マリアーヌはちゃんと約束を守り、あの事件があってから一週間後には教会の補修に男たちが派遣されてきた。一ヶ月もしないうちに教会は見違えるように綺麗になった。
そしてその間に領主の娘の捜索という依頼が、ひっそりと取り下げられたことを、誰も気がつかなかった。
「トリステンさん、君たちはそのうちダンジョンに挑戦するのだよね。今のままで、ダンジョンに挑戦するのはおすすめしないよ」
教会の修復もほとんど終わり、オルコットの修行も進んだころ、バードナは平和の鐘のリーダーに今後についての話をしていた。
「それは俺たちの実力が足りないってことですか? それなら俺も一緒に鍛えてください! お願いします」
蝶子やバードナと知り合ってしまった新米冒険者は、自分たちの実力不足を痛感していた。そしてそれが一足飛びに実力がつかないことも知ってしまった。

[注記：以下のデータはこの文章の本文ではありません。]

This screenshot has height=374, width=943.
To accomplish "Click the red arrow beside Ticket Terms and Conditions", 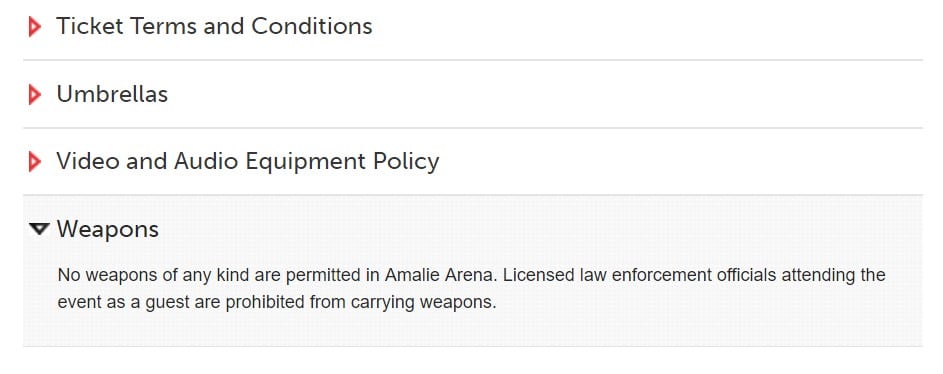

「実力もそうですが、パーティの人数は最低でも四人、できれば五人は欲しいですね。僕たちもエルシーを除いて五人のパーティだったのですよ。最低でも君たちに加えて、盗賊職が一人、戦士職が一人を仲間にしたほうがいいですよ」
仲間不足、基本的に冒険者パーティの戦力に運搬人は数えない。現状、罠や施錠など必要のない森や草原のみで活動しているため、盗賊職の出番はなかった。しかし、ダンジョンに挑戦するのならば、罠感知や罠解除ができる盗賊職は必須だ。実はエルシーもそのことに気が付いていたが、ダンジョンに入ることができないF級の平和の鐘には不要なため、後回しにしていた。E級になってから、改めて募集をかければいいと考えていた。それをバードナは先を見据えて、アドバイスをしてくれたのだ。
「分かりました。考えてみます」
そう若き冒険者パーティのリーダーが答えたとき、教会の扉が勢いよく開けられた。まるで外で聞き耳を立てていたかのようなタイミングで。